Task brief:
Among the entries below, only the lines starting at the one with "Click the New File blank page icon" and ending at the one with "Given: Select Identity pools in the sidebar", both included, are to be printed exactly.

Exercise data:
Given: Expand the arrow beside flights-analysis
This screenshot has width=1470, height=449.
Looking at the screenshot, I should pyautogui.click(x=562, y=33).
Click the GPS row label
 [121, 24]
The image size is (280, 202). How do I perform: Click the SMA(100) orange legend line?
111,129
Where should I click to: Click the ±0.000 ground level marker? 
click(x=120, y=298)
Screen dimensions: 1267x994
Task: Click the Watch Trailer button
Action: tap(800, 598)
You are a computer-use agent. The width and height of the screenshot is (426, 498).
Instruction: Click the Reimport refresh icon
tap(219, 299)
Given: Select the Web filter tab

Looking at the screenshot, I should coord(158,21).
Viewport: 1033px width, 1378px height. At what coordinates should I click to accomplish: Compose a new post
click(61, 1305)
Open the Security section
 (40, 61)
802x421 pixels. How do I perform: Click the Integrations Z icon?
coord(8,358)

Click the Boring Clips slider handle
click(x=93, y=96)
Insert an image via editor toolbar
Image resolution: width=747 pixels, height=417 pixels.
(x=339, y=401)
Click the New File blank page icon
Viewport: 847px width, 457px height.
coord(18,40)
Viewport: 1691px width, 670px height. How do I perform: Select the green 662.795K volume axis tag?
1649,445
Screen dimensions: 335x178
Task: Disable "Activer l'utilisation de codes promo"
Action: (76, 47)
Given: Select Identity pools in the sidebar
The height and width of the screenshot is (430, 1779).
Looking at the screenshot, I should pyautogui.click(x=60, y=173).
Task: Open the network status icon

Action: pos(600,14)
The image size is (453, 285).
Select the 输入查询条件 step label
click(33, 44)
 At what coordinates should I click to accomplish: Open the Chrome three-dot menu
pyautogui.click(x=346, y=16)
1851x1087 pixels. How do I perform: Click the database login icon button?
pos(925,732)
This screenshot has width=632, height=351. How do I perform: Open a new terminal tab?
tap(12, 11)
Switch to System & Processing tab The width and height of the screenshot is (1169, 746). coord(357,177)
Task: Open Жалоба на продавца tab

Result:
Click the New File blank page icon
Viewport: 847px width, 457px height.
coord(18,40)
Viewport: 1691px width, 670px height. How do I perform: Select the green 662.795K volume axis tag?
1649,445
Screen dimensions: 335x178
Task: Disable "Activer l'utilisation de codes promo"
Action: (76, 47)
Given: Select Identity pools in the sidebar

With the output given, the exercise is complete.